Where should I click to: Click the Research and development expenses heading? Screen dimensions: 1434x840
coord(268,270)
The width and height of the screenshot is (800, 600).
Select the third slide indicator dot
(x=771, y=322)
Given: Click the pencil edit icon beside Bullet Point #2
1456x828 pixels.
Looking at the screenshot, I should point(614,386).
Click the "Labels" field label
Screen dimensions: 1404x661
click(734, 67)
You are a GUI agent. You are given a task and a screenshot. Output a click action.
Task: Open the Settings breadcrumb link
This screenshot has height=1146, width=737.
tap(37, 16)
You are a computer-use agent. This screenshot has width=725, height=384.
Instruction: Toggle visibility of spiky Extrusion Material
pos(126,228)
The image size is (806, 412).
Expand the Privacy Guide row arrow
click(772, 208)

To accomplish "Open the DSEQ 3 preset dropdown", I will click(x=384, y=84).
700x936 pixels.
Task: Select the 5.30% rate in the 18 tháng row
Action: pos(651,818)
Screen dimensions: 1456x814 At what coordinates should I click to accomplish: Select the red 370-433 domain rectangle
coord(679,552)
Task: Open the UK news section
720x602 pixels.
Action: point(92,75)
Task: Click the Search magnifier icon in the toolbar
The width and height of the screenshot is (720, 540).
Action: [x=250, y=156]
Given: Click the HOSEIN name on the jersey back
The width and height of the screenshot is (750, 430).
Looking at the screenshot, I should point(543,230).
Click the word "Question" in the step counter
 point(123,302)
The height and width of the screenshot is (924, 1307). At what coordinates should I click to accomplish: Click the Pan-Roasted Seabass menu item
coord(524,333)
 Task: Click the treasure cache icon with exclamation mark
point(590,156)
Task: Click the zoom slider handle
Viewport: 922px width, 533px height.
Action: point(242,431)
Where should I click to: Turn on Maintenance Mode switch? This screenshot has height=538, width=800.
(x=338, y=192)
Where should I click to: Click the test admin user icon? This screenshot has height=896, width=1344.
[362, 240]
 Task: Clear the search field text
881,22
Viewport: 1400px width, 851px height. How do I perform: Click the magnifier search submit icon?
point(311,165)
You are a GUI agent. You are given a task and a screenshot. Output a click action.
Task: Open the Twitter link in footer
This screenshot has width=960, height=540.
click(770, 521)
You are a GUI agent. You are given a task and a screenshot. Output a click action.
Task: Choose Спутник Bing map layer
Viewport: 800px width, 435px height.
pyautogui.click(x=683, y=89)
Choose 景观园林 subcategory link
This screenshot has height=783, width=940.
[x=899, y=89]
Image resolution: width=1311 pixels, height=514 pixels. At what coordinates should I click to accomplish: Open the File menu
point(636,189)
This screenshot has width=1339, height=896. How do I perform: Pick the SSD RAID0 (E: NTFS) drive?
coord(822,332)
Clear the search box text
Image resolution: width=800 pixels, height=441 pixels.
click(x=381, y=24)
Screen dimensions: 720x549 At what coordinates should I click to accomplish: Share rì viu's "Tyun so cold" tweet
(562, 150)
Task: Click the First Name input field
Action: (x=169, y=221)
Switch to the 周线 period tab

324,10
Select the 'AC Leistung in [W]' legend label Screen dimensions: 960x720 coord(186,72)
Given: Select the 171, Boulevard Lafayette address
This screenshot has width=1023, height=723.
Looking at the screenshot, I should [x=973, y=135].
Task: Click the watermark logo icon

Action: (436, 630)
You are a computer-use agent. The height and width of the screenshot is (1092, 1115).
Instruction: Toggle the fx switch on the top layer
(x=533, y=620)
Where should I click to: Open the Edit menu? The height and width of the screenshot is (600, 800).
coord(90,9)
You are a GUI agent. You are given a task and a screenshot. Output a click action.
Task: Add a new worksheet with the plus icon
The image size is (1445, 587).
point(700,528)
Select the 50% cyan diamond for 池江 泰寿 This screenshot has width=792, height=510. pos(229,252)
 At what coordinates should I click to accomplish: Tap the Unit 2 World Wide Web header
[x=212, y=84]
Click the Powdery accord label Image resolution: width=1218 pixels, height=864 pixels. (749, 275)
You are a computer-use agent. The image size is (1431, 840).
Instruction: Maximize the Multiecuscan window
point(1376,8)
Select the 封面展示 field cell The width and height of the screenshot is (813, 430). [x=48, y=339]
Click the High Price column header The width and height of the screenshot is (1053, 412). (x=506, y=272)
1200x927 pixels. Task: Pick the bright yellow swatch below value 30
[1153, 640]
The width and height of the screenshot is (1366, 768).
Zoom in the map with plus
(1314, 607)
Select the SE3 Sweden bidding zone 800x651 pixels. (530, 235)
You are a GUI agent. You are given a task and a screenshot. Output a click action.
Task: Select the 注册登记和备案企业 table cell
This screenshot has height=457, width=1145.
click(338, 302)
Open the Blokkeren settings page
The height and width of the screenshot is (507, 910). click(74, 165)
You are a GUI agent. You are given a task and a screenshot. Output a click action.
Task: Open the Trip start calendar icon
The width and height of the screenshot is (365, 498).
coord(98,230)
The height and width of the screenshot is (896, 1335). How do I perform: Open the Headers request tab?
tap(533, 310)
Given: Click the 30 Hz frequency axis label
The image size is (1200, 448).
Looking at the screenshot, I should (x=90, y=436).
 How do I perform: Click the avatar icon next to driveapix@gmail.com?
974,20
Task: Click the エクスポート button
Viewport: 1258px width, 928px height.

================

YOUR INSTRUCTIONS
Could you copy each line above word for word?

RESPONSE AREA
Where should I click to: Click the Research and development expenses heading? Screen dimensions: 1434x840
coord(268,270)
The width and height of the screenshot is (800, 600).
Select the third slide indicator dot
(x=771, y=322)
Given: Click the pencil edit icon beside Bullet Point #2
1456x828 pixels.
Looking at the screenshot, I should point(614,386).
Click the "Labels" field label
Screen dimensions: 1404x661
click(734, 67)
You are a GUI agent. You are given a task and a screenshot. Output a click action.
Task: Open the Settings breadcrumb link
This screenshot has height=1146, width=737.
tap(37, 16)
You are a computer-use agent. This screenshot has width=725, height=384.
Instruction: Toggle visibility of spiky Extrusion Material
pos(126,228)
The image size is (806, 412).
Expand the Privacy Guide row arrow
click(772, 208)

To accomplish "Open the DSEQ 3 preset dropdown", I will click(x=384, y=84).
700x936 pixels.
Task: Select the 5.30% rate in the 18 tháng row
Action: pos(651,818)
Screen dimensions: 1456x814 At what coordinates should I click to accomplish: Select the red 370-433 domain rectangle
coord(679,552)
Task: Open the UK news section
720x602 pixels.
Action: point(92,75)
Task: Click the Search magnifier icon in the toolbar
The width and height of the screenshot is (720, 540).
Action: [x=250, y=156]
Given: Click the HOSEIN name on the jersey back
The width and height of the screenshot is (750, 430).
Looking at the screenshot, I should point(543,230).
Click the word "Question" in the step counter
 point(123,302)
The height and width of the screenshot is (924, 1307). At what coordinates should I click to accomplish: Click the Pan-Roasted Seabass menu item
coord(524,333)
 Task: Click the treasure cache icon with exclamation mark
point(590,156)
Task: Click the zoom slider handle
Viewport: 922px width, 533px height.
Action: point(242,431)
Where should I click to: Turn on Maintenance Mode switch? This screenshot has height=538, width=800.
(x=338, y=192)
Where should I click to: Click the test admin user icon? This screenshot has height=896, width=1344.
[362, 240]
 Task: Clear the search field text
881,22
Viewport: 1400px width, 851px height. How do I perform: Click the magnifier search submit icon?
point(311,165)
You are a GUI agent. You are given a task and a screenshot. Output a click action.
Task: Open the Twitter link in footer
This screenshot has width=960, height=540.
click(770, 521)
You are a GUI agent. You are given a task and a screenshot. Output a click action.
Task: Choose Спутник Bing map layer
Viewport: 800px width, 435px height.
pyautogui.click(x=683, y=89)
Choose 景观园林 subcategory link
This screenshot has height=783, width=940.
[x=899, y=89]
Image resolution: width=1311 pixels, height=514 pixels. At what coordinates should I click to accomplish: Open the File menu
point(636,189)
This screenshot has width=1339, height=896. How do I perform: Pick the SSD RAID0 (E: NTFS) drive?
coord(822,332)
Clear the search box text
Image resolution: width=800 pixels, height=441 pixels.
click(x=381, y=24)
Screen dimensions: 720x549 At what coordinates should I click to accomplish: Share rì viu's "Tyun so cold" tweet
(562, 150)
Task: Click the First Name input field
Action: (x=169, y=221)
Switch to the 周线 period tab

324,10
Select the 'AC Leistung in [W]' legend label Screen dimensions: 960x720 coord(186,72)
Given: Select the 171, Boulevard Lafayette address
This screenshot has width=1023, height=723.
Looking at the screenshot, I should [x=973, y=135].
Task: Click the watermark logo icon

Action: (436, 630)
You are a computer-use agent. The height and width of the screenshot is (1092, 1115).
Instruction: Toggle the fx switch on the top layer
(x=533, y=620)
Where should I click to: Open the Edit menu? The height and width of the screenshot is (600, 800).
coord(90,9)
You are a GUI agent. You are given a task and a screenshot. Output a click action.
Task: Add a new worksheet with the plus icon
The image size is (1445, 587).
point(700,528)
Select the 50% cyan diamond for 池江 泰寿 This screenshot has width=792, height=510. pos(229,252)
 At what coordinates should I click to accomplish: Tap the Unit 2 World Wide Web header
[x=212, y=84]
Click the Powdery accord label Image resolution: width=1218 pixels, height=864 pixels. (749, 275)
You are a computer-use agent. The image size is (1431, 840).
Instruction: Maximize the Multiecuscan window
point(1376,8)
Select the 封面展示 field cell The width and height of the screenshot is (813, 430). [x=48, y=339]
Click the High Price column header The width and height of the screenshot is (1053, 412). (x=506, y=272)
1200x927 pixels. Task: Pick the bright yellow swatch below value 30
[1153, 640]
The width and height of the screenshot is (1366, 768).
Zoom in the map with plus
(1314, 607)
Select the SE3 Sweden bidding zone 800x651 pixels. (530, 235)
You are a GUI agent. You are given a task and a screenshot. Output a click action.
Task: Select the 注册登记和备案企业 table cell
This screenshot has height=457, width=1145.
click(338, 302)
Open the Blokkeren settings page
The height and width of the screenshot is (507, 910). click(74, 165)
You are a GUI agent. You are given a task and a screenshot. Output a click action.
Task: Open the Trip start calendar icon
The width and height of the screenshot is (365, 498).
coord(98,230)
The height and width of the screenshot is (896, 1335). How do I perform: Open the Headers request tab?
tap(533, 310)
Given: Click the 30 Hz frequency axis label
The image size is (1200, 448).
Looking at the screenshot, I should (x=90, y=436).
 How do I perform: Click the avatar icon next to driveapix@gmail.com?
974,20
Task: Click the エクスポート button
Viewport: 1258px width, 928px height.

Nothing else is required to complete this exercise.